The objective of this study was to quantify the seasonal variability of vegetation spectral indices to deduce leaf area index (LAI) for use in soil–vegetation–atmosphere exchange models using near-real-time and archived flux tower radiation data. The 30-min data from 11 flux tower locations in 5 vegetation types (desert grassland, temperate grasslands, crops, deciduous forests, and pine forest) were collected across the United States. Vegetation indices were derived using solar radiation and photosynthetically active radiation (PAR) measured above the vegetation canopy throughout the year.

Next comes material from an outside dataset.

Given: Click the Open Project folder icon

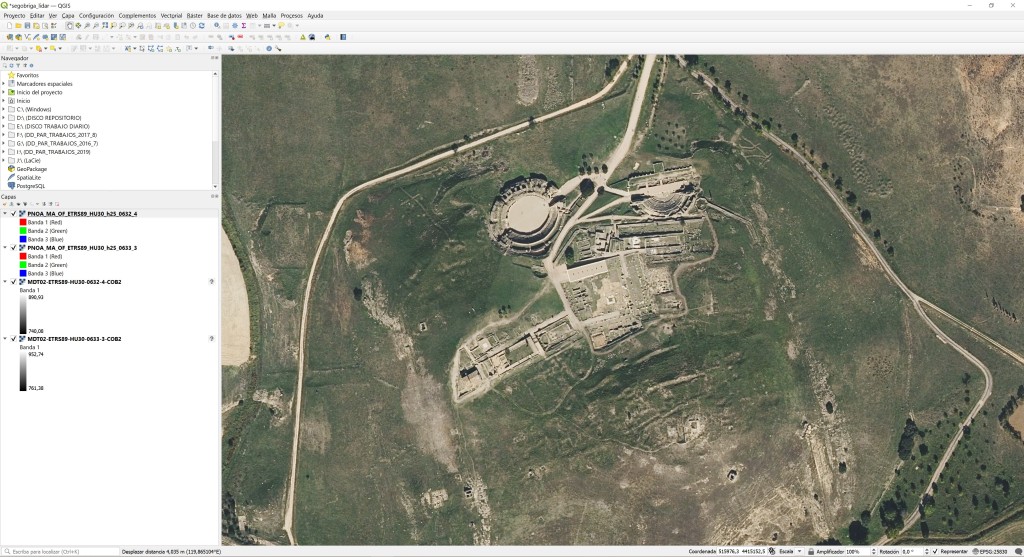Looking at the screenshot, I should click(17, 26).
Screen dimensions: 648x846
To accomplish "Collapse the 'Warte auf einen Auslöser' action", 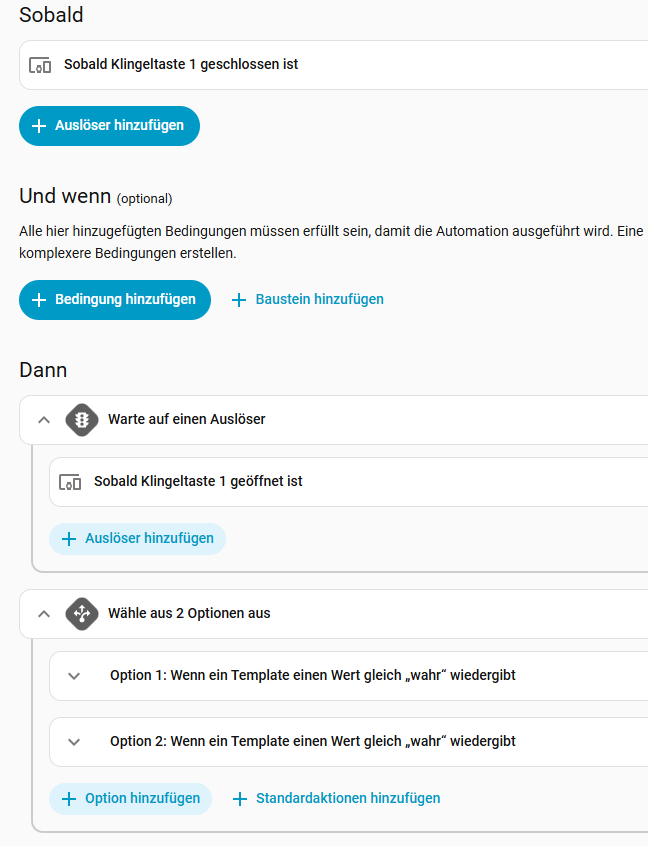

The normalized-difference vegetation index (NDVI) estimated using the 30-min data was then used to quantify the LAI of the vegetation types at the various sites. The exponential function between LAI and NDVI indicated a non-linear relationship with the maximum tower-derived NDVI/LAI about 0.82/4.5 for corn, 0.85/6 for soybean, 0.6/2–0.8/4 for grasslands, and 0.81/7 for forest. Each vegetation type and environment exhibited unique seasonal and annual signatures of NDVI/LAI. The NDVI/LAI from the flux towers compared well with the Moderate Resolution Imaging Spectroradiometer (MODIS) data derived at 1-km resolution and derived LAI showed excellent agreement with measurements in corn/soybean crops. These results encourage the use of real-time single point measurements of vegetation spectral indices in characterizing vegetation for routine plant-environment models.